Despite the breadth of Gleick’s book, there are glaring oversights. I briefly mentioned Rosalind Franklin’s absence above; this is only one example of his tendency to ignore the role of women. Ada Lovelace is the only woman to have her theories somewhat developed; Margaret Mead is mentioned in passing, and the rest of the women are mentioned only as the wives of the key players.

His book is entirely western-centric. The only exception to this rule is in his first chapter, which uses the African drums to introduce ways of thinking of information transmission. In some ways this is due to how westernized information theory is – expanding the scope to include eastern schools of thought on skepticism and the nature of information might have been too broad for one book. I recommend Doubt: a history as a counterpoint.

The Information is written as a progression of ideas leading to a higher endpoint, and I think there was an opportunity here to critically think about why some schools of thought might not agree with the concepts of information theory, and how different perspectives might interact with it. Pankl and Coleman’s (2010) definition of positivism is a good starting point for critiquing this style of history-writing: “Positivism is the belief and practice that valid knowledge is objective, empirical, and static” (p. 4). Although their article is written in the context of librarians’ interactions with students in the research cycle, it gave me a lot of food for thought regarding how Gleick reported his own research. While seeming exhaustive, Gleick’s worldview left out a great deal of the story.

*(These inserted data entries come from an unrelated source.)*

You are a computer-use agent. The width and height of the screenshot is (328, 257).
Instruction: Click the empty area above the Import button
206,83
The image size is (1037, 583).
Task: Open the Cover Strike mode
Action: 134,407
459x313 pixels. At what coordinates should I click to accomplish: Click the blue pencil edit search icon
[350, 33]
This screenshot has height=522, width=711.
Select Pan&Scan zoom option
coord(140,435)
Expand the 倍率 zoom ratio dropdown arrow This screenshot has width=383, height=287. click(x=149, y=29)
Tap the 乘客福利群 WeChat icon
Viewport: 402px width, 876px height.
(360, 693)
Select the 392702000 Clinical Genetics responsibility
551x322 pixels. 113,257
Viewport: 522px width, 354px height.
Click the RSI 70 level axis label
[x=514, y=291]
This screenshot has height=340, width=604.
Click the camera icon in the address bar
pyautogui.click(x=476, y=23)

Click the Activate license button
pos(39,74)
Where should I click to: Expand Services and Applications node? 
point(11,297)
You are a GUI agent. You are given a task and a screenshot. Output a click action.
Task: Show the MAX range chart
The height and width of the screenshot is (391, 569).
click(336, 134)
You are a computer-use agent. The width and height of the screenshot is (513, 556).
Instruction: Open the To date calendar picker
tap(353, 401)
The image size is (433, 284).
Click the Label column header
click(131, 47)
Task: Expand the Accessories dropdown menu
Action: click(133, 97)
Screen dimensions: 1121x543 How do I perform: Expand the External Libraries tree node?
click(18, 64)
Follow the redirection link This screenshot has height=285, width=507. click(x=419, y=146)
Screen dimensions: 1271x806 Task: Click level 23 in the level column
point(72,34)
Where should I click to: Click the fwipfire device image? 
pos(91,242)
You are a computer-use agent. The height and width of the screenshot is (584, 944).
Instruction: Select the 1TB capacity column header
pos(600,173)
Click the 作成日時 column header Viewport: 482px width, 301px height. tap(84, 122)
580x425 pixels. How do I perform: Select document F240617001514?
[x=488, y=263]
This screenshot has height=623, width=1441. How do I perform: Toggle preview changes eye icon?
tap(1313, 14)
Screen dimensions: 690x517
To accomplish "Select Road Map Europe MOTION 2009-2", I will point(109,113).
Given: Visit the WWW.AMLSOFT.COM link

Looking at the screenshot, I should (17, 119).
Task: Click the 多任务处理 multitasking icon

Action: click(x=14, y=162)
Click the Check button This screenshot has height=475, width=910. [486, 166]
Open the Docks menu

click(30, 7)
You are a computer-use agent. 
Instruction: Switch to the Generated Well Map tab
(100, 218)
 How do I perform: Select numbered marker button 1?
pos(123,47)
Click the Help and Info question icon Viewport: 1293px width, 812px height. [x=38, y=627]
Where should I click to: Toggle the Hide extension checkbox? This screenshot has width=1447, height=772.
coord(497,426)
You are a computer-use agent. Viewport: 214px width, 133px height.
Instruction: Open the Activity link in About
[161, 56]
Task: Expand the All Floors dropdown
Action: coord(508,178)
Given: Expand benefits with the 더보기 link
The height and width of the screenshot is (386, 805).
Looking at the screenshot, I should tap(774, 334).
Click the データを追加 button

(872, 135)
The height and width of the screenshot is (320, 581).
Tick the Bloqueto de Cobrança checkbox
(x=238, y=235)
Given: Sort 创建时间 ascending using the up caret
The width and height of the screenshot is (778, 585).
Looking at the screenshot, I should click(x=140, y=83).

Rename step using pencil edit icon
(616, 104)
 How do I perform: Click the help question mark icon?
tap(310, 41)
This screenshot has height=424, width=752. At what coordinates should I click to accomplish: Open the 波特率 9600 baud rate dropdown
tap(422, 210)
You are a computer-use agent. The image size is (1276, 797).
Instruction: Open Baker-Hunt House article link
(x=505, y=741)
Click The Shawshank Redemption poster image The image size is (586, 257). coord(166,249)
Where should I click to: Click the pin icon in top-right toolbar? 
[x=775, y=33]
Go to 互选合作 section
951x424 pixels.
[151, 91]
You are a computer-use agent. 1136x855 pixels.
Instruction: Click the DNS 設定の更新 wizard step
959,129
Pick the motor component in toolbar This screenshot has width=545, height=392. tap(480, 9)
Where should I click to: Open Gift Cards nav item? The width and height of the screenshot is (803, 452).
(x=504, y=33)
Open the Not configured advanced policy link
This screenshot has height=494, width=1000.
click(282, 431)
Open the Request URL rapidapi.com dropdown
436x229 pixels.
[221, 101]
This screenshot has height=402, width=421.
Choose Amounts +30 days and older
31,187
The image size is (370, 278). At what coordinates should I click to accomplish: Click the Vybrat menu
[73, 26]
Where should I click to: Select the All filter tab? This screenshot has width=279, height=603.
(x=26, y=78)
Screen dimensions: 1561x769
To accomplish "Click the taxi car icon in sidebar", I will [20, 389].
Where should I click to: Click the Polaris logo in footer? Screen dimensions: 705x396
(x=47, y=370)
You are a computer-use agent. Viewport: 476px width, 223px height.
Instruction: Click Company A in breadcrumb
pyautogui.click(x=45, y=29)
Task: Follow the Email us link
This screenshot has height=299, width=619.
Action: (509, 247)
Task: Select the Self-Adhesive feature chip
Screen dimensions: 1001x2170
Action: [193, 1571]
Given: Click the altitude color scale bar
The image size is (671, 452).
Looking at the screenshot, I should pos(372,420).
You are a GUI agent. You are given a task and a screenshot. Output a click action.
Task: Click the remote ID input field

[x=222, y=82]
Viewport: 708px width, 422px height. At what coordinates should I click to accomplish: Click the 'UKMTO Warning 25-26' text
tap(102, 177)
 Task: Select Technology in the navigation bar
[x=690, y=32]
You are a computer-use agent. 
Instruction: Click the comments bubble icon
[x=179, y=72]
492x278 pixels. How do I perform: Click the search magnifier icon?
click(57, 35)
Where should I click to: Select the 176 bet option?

In a similar fashion, Gleick fails to examine the contextuality of information. As a brief example, Buckland (1991) provides examples of things that used to be considered information that are no longer (“ducking” women to determine if they are a witch) and things that would not be considered information in the Claude Shannon sense (antelopes). In essence, Buckland argues, “We conclude that we are unable to say confidently of anything that it could not be information” (“When is Information Not Information?”). Paradoxically, Gleick’s book expanded my mind about how to treat information (by discussing Shannon’s information theory and its ramifications) while also remaining too narrow in focus.

The Information is an excellent starting point, but it is only a starting point. I hope that whether the person reading this is an information professional or a layperson, they use this as a framework to reconsider how they interact with the information in their world. Perhaps there will soon be a follow-up to address the gaps in this book and expand the concept beyond a male, western-centric scope.

 References

Buckland, M. (1991). Information as thing. Journal of the American Society of Information Science 42(5). Retrieved from http://people.ischool.berkeley.edu/~buckland/thing.html

Gleick, J. (2011). The information: A history, a theory, a flood. New York: Pantheon Books.

Pankl, E., & Coleman, J. (2010). ‘There’s nothing on my topic!’ Using the theories of Oscar Wilde and Henry Giroux to develop critical pedagogy for library instruction. In M. Accardi, E. Drabinski, & A. Kumbier (Eds.), Critical library instruction: theories and methods (pp.